DOCUMENT PASSAGE -
* * * * * * * * *
Backtracking about three-fourths of a century, Hungary's greatest king, Mátyás Hunyadi (known scholastically and outside of Hungary as Matthias Corvinus), son of János Hunyadi, ruled Hungary in her golden age in the latter half of the 15th century. Mátyás expanded Hungary in every sense: the military was strengthened and enlarged, as is signified by Mátyas' successful siege and sack of Vienna. The borders were expanded and strengthened, resulting in the "Great Hungary" that was actually formed under St. Laszlo's reign but had suffered territory losses. Mátyas was a great patron of the arts and sciences, and brought many of the great intellectuals and scientists of the time to his court in Budapest. Mátyas built the Bibliotheca Corviniana, the magnificent library in Budapest which collected and preserved many rare and ancient works of literature and history. Mátyas was known as "the Just," due to his famous endorsement of chivalry and honor codes, and many stories are told about his habit of dressing up in peasant garb to survey his subjects as equals.
* * * * * * * * *
AVAILABLE DATA -
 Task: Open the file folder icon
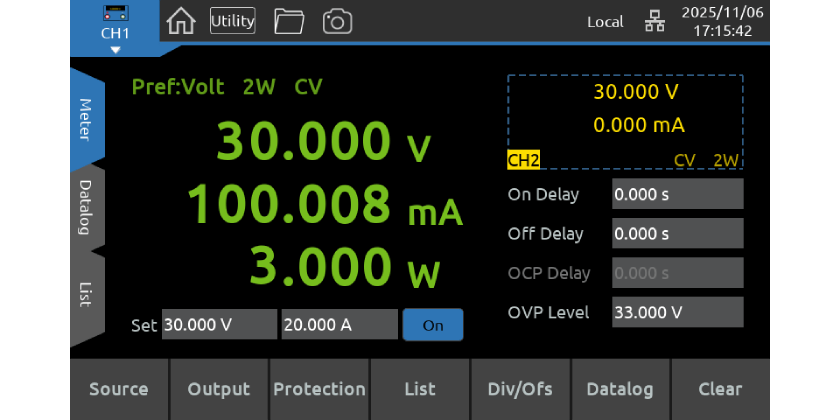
* * * * * * * * *
LIST OF TASKS -
**1)** What was the name of the library that Mátyás Hunyadi built in Budapest, according to the passage about him?
**2)** Write the next part of the passage on Mátyás Hunyadi, starting after its final sentence.
None of the material is needed here.

ANSWERS TO THE EXERCISE -
**1)** The Bibliotheca Corviniana.

**2)**
As bravely as the Hungarians fought against the Turkish onslaught, there was ultimately little a single nation can do against an empire. Excarebating the circumstances were the fact that the Turks were bent on entering Europe, and Carpathian Basin was the gateway -- the entire Turkish military might was focused on Hungary. In addition, the other nations of Europe were too caught up in the bloody schism developing in the Church, and while Dobó was fighting desperately against the Muslim invasion, all of Europe was celebrating the end to yet another pointless war of religion. No one yet believed the Ottomans were a threat; no one cared. The harder Hungary fought, the more troops Turkey sent in, but even as it ravaged the poor nation, it was incapable of moving beyond it. The most decisive battle of the war was on the fields of Mohács, when the Turks completely routed the Hugarian forces. From that point on, the Hungarians could fight only an uphill battle.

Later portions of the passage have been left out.